Aby dodać pomieszczeniu charakteru, projektanci postawili na niebanalne oświetlenie sufitowe i nietuzinkową tapetę na jednej ze ścian. Wzór na ścianie jest ciekawy, ale subtelny, dzięki czemu nie przytłacza wnętrza. Oprócz tego, w oknach zagościły zasłony, które znamy z sypialnianej alkowy. Efekt jest wspaniały - salon wygląda na wyższy, ale gości w nim przytulna, kameralna atmosfera. Meble? Oczywiście proste i nowoczesne. W roli głównej występuje okazały narożnik, który tworzy wygodną i funkcjonalną strefę wypoczynkową.

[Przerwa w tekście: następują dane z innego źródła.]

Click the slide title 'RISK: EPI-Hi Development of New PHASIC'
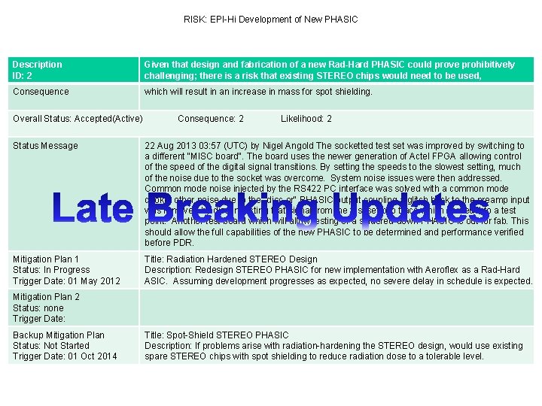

Jak funkcjonalnie urządzić dwupokojowe mieszkanie w bloku
Trzecia metamorfoza dotyczy 48-metrowego mieszkania w bloku. Podobnie jak w poprzednich realizacjach, postawiono na prosty, ale efektowny design i jasną paletę barw. W małym, nieustawnym przedpokoju pojawiła się wnęka, a w niej, obszerna szafa na obuwie i odzież wierzchnią.
Mimo, że projektanci zdecydowali się na zabudowę meblową aż po sufit, przestrzeń wydaje się lżejsza i - paradoksalnie - większa. Szare ściany i białe listwy postanowiono zestawić z ciepłem drewnianej podłogi, która płynnie przechodzi do pozostałych wnętrz. Pamiętaj, że zabieg ujednolicenia podłogi w całym mieszkaniu zawsze powiększa je wizualnie i dodaje mu elegancji na miarę nowoczesnego penthouse’u.
Teraz można pospać!
Wystrój bokowej sypialni również uległ zmianom - choć w roli głównej wciąż występuje obszerne łóżko, zrezygnowano z wysokich szafek, których miejsce zajęły modne, minimalistyczne półeczki. Pod oknem zaprojektowano wąską zabudowę meblową, która nie tylko pełni funkcję sprytnego blatu, ale także maskuje kaloryfer i nieestetyczne rury centralnego ogrzewania. Wystrój wnętrza jest jasny, konsekwentny i lekki - charakteru dodaje mu czarno-biała grafika i designerskie czarne lampy w stylu skandynawskim.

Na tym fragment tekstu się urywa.